Monday, August 27, 2007

NEW ORLEANS (AP) — Courts already inundated by a wave of litigation against insurance companies over damage from Hurricane Katrina are bracing for a last-minute barrage of lawsuit filings as a deadline nears.

Thousands of Louisiana home and business owners are expected to sue their insurers, both in federal and state courts, in the days leading up to Katrina’s second anniversary Wednesday.

Many of the cases involve policyholders accusing companies of shortchanging them for wind damage from the Aug. 29, 2005, hurricane. Insurers say their policies cover damage from wind but not a hurricane’s rising water.



The deadline for filing suit was originally last August, but state lawmakers extended it. Many home and business owners weren’t taking any chances last year and thousands filed suit in the days leading up to Katrina’s first anniversary.

State and court officials expect long lines to form on the eve of the storm’s second anniversary.

“Common sense suggests there might be,” said Loretta Whyte, head clerk for U.S. District Court in New Orleans.

The longest lines haven’t formed yet. New Orleans lawyer Wiley Lastrapes Jr. didn’t have to wait long Thursday at Orleans Parish Civil District Court to file suits against insurers on behalf of nine clients.

“I didn’t want to be here at a time when it’s going to be chaos,” Mr. Lastrapes said.

Some lawyers are warning clients that tomorrow or Wednesday is the deadline for filing suit, but insurance department officials say policyholders may have at least an extra day.

Lawmakers apparently passed two laws that gave conflicting dates for the extended deadline, which the federal courts also follow. One version set Thursday as the deadline for filing Katrina suits, while another set it for Saturday. The deadline for filing lawsuits over Hurricane Rita damage is Sept. 25 or Oct. 1.

State Rep. Timothy Burns, a Mandeville Republican who co-sponsored one of the laws, said policyholders should err on the side of caution and file by tomorrow.

“I would urge everybody not to wait,” Mr. Burns said. “Don’t take the chance.”

In Mississippi, where Katrina damaged or destroyed tens of thousands of homes, property owners have another year to file suit against insurers. More than 1,200 cases have been filed in federal court in Gulfport, Miss., and 449 of those cases remained open as of Tuesday.

More than 6,500 Katrina-related cases, mostly involving insurance disputes, have been filed in federal court in New Orleans. More than 2,800 have been settled or dismissed, Mrs. Whyte said.

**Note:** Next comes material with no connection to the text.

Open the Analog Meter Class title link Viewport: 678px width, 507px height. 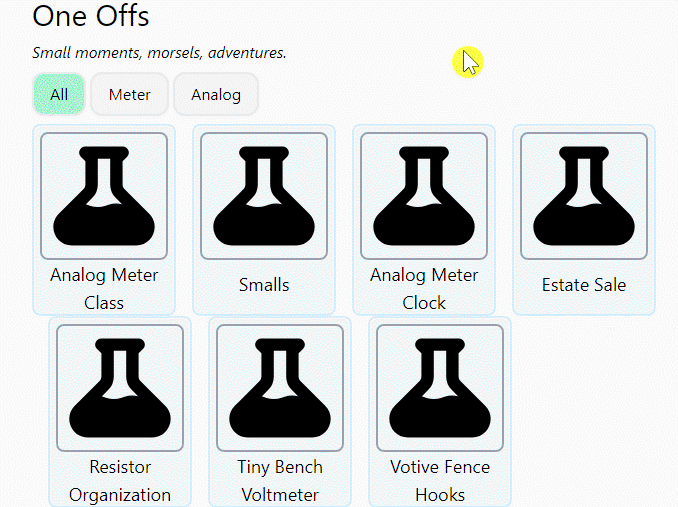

“Nobody wants to go to court,” said lawyer Joe Bruno, who represents thousands of policyholders. “We want to resolve these claims with the insurance companies, and we have been resolving them every day.”

Phil Supple, spokesman for State Farm Insurance Cos., said Louisiana policyholders filed more than 200,000 claims with the company after Katrina. Less than 1 percent of those have resulted in lawsuits, he added.

Only a handful of cases have been tried by a judge or jury. The first verdict in Louisiana for a federal Katrina insurance case came in April, when a jury ordered Allstate Insurance Co. to pay $2.8 million to a Slidell man whose home was destroyed by Katrina.

State courts also are fielding thousands of Katrina insurance cases. In New Orleans, 1,963 cases were filed in Civil District Court by Katrina’s first anniversary. At least 1,063 have been filed since then, the court’s chief clerk said.

Meanwhile, Wednesday is the deadline for filing claims against the federal government and Army Corps of Engineers over damage from failure of levees and flood walls in Katrina’s aftermath.

Corps spokesman Vic Harris said about 326,000 claims have been filed for billions of dollars. In March, thousands of residents visited the Corps’ New Orleans headquarters to beat an earlier deadline for filing such claims.